Another deleterious effect reported for fenofibrate is kidney dysfunction. Indeed, some signs of this were clearly identified. The levels of 1-methylguanidine was increased in serum and decreased in urine (Tables 2 and 3) by fenofibrate treatment. The level of xanthosine was also decreased in urine (Table 3). The change with the levels of the above nucleosides could be due to fenofibrate-induced renal stress. In fact, our observations are supported by accumulation of nucleosides in serum and decrease in urine due to renal disorder (Niwa, Takeda, and Yoshizumi 1998; Seidel et al. 2006). Furthermore, distinct indicators of cell damage, such as sphinganine and glycerophosphorylcholine in the plasma, were elevated in the fenofibrate treated group. Sphinganine is a component of phospholipids and may be an indication of breakdown of sphingolipids from cell damage. Finally, glycerophosphorylcholine is also elevated in the fenofibrate group, possibly to function as an osmolyte and/or in response to cell damage (Feng et al. 2001; Waldegger et al. 1998).

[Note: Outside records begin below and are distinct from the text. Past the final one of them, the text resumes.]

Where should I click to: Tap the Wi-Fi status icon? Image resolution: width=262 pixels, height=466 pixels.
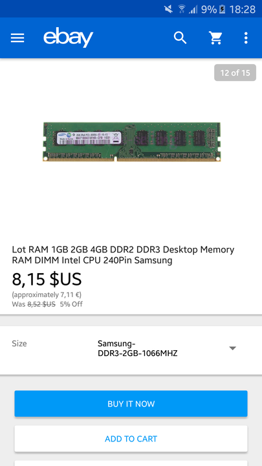pyautogui.click(x=182, y=9)
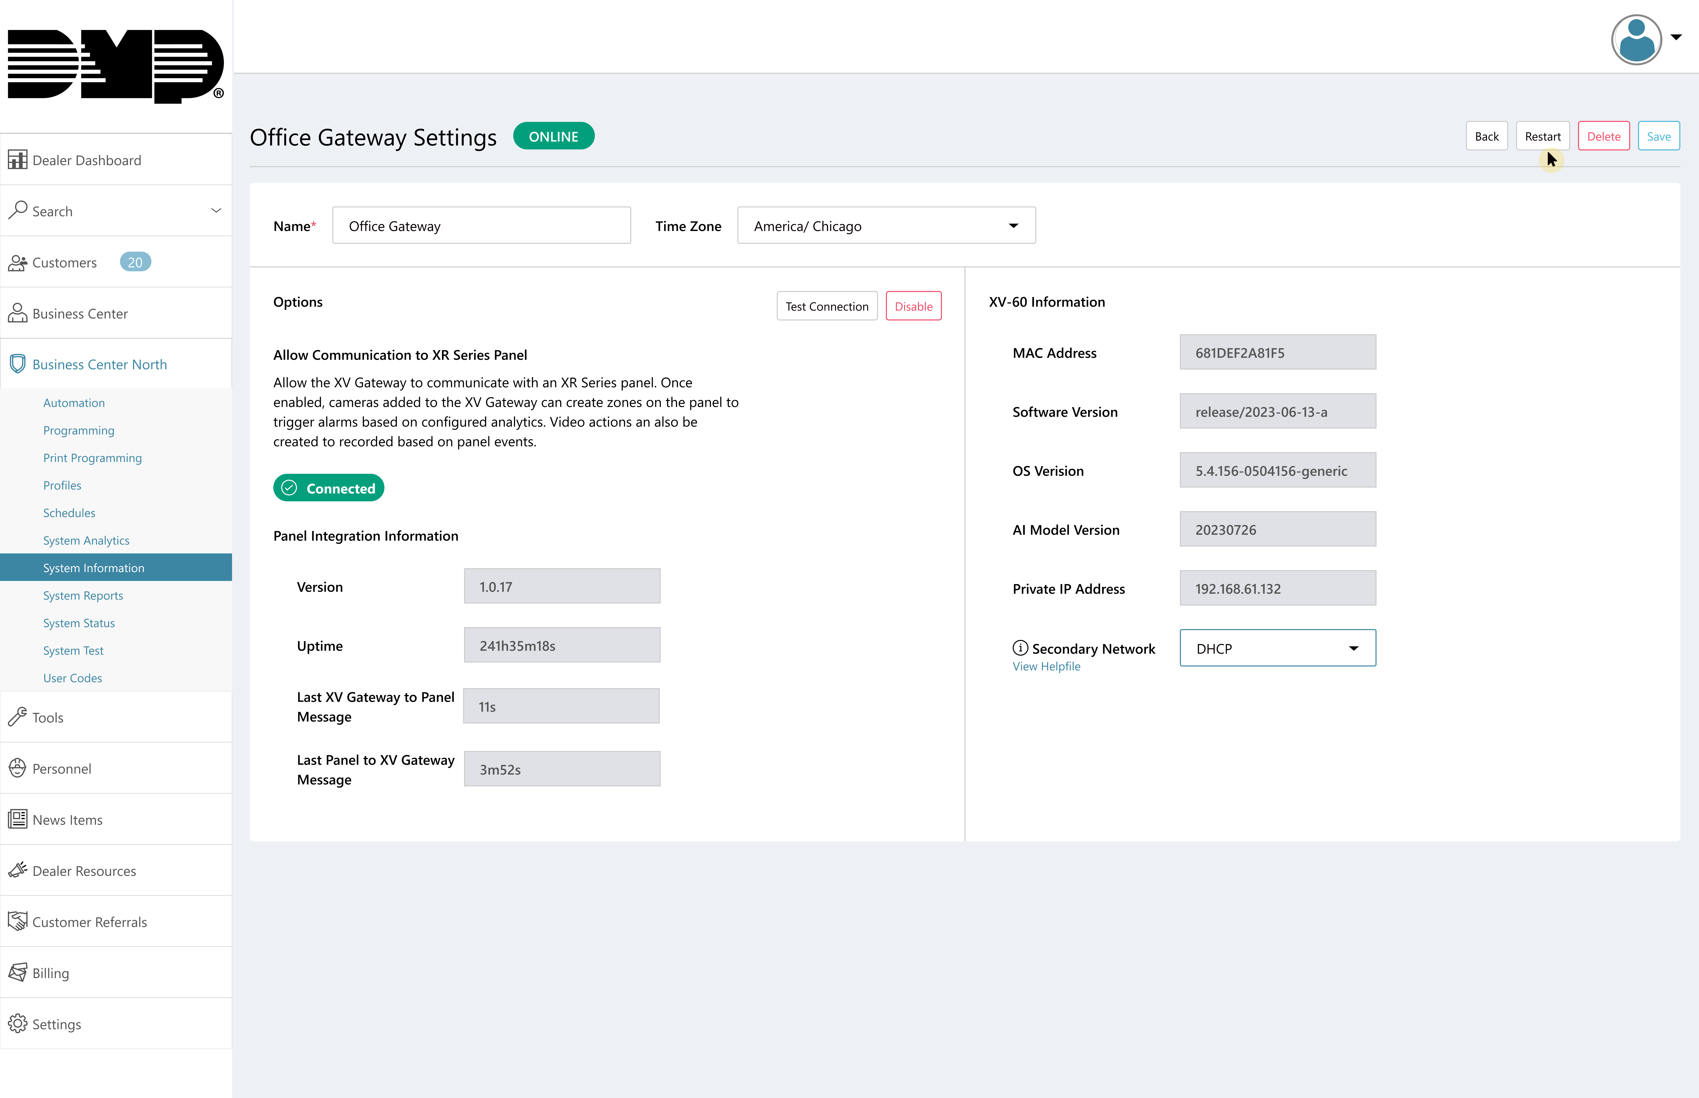Click the Personnel icon
Viewport: 1699px width, 1098px height.
click(17, 767)
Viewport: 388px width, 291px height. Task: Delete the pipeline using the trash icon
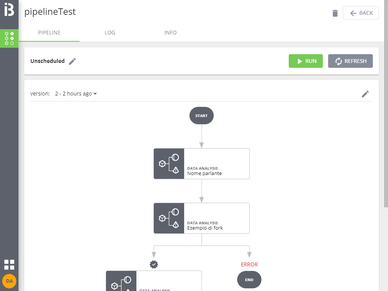tap(335, 13)
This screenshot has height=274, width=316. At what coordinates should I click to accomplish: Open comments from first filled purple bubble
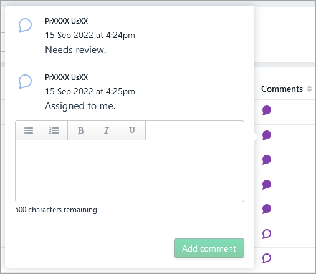tap(267, 110)
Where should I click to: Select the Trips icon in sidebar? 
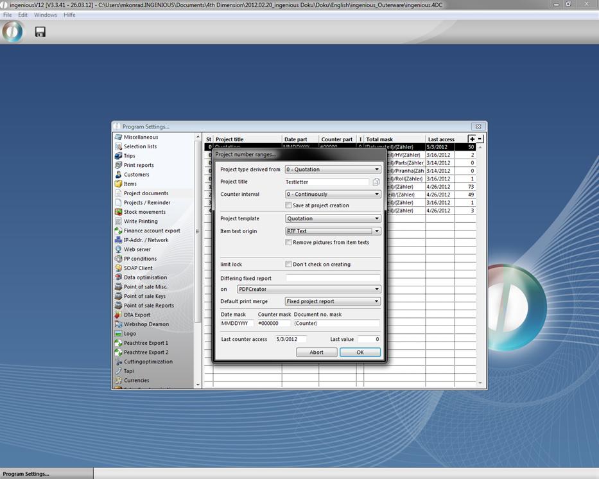(x=119, y=156)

Collectively, global metabolic-profiling technology produced a simultaneous overview of a number of effects induced by fenofibrate treatment in rodents. Beyond the established effects on lipid metabolites, many additional metabolic changes may serve to enlighten current understanding of fenofibrate action and toxicology. However, it is worth noting that the present study used a high dose, 300 mg/kg/day, to elicit effects in a short time period. It is possible that this high dose caused nonspecific generalized toxic effects that could have confounded the study. Along these lines, it may be a promising approach to evaluate fenofibrate with this technology using a lower dose in a long-term carcinogenicity study or a nontoxic dose to elaborate on mechanism of action-induced effects.